Key practical differences:

  • Rollback journal: simpler, writer blocks readers during the write/commit phases.
  • WAL: better read/write concurrency, requires shared memory (on many OSes) for coordination and produces .wal and .shm files alongside the DB. WAL files grow until checkpoints run (auto or manual).

Locking & concurrency

  • SQLite coordinates multi-process/thread access via file locks implemented by the VFS layer.
    Lock states like SHARED, PENDING, EXCLUSIVE govern who can read or write. In classic journal mode, a writer will obtain locks that prevent other writers and sometimes readers; in WAL mode, locks are different to allow concurrent readers during a write.
    The docs describe the precise lock transitions and semantics. If a requested lock is unavailable, SQLite returns SQLITE_BUSY (or waits up to a timeout).

  • Shared-cache mode: an optional mode where multiple connections in the same process can share page cache; this changes locking semantics and is rarely needed for typical apps.

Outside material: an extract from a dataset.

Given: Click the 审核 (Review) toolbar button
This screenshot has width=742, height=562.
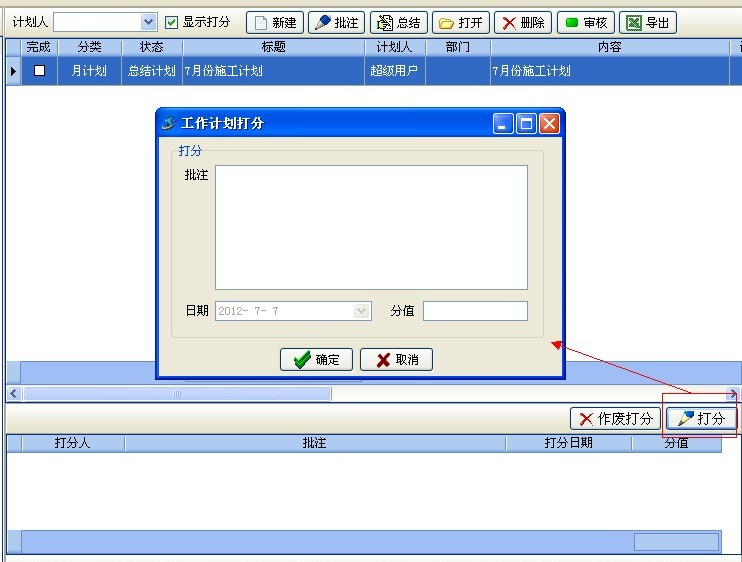Looking at the screenshot, I should [x=585, y=22].

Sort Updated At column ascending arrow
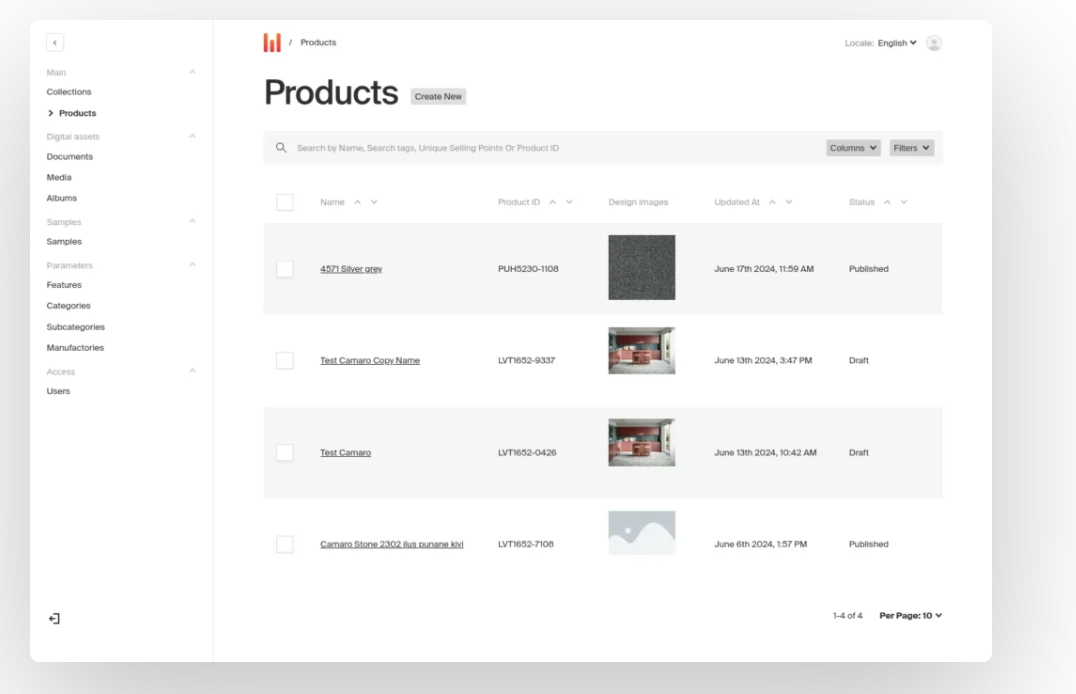773,202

Page cache, memory management, and performance

  • Pages read from disk are cached in the page cache. The pager controls what stays in memory and how dirty pages are flushed. PRAGMA settings (e.g., cache_size, synchronous, journal_mode, locking_mode) affect durability vs. speed tradeoffs.
  • SQLite is designed to be efficient for small to medium databases and many embedded workloads. For heavy concurrent writes or huge datasets, a client/server RDBMS may scale better. (See pragmas & performance sections).

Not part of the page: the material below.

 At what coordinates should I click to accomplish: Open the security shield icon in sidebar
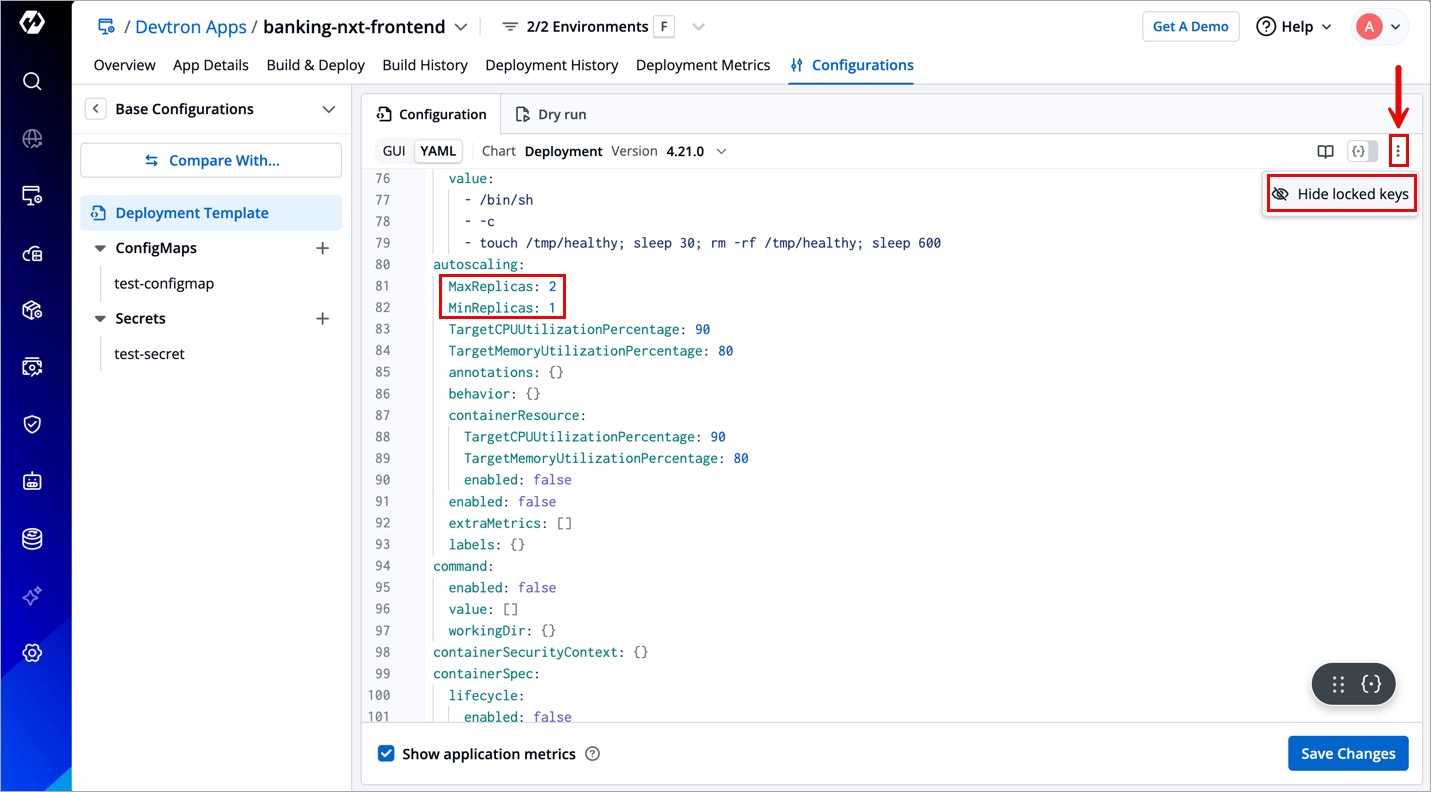[x=32, y=424]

Transactions, atomicity, and isolation

  • Transactions are ACID:

    • Atomic: via rollback journal or WAL+checkpoint.
    • Consistent: via SQL constraints and transactional semantics.
    • Isolated: default isolation level is serializable for separate connections (though read_uncommitted pragma and shared-cache can let a connection see uncommitted data). WAL mode lets readers see a consistent snapshot while a writer appends WAL frames.

Important nuance: because SQLite is file-based, multiple processes must coordinate via the filesystem; thus concurrency semantics depend on OS-level locking and the chosen journal mode.

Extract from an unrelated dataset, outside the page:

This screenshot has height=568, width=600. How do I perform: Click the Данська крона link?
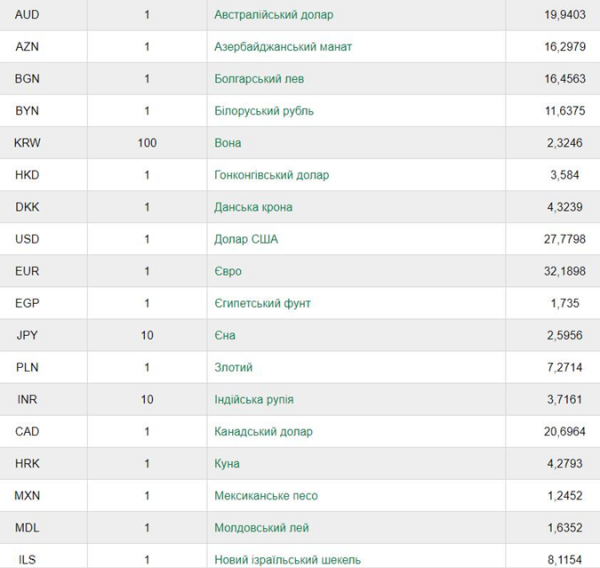coord(253,207)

Virtual tables, extensions, and VFS

  • Virtual tables (e.g., FTS, custom modules) let you expose non-standard backends (search indices, CSV files, remote data) via the SQL table abstraction.
  • VFS layer is pluggable; you can write a custom VFS to change how SQLite talks to the OS (useful to embed SQLite on exotic platforms, store DB on custom block devices, or implement custom locking semantics).

Putting It All Together

When you run a SQL command:

  1. SQLite parses and compiles it into bytecode.
  2. The VDBE executes the bytecode step-by-step.
  3. It interacts with B-tree structures to locate or modify data.
  4. The Pager ensures that changes are cached and journaled correctly.

Finally, the VFS writes datasafely to the actual .sqlite file on disk.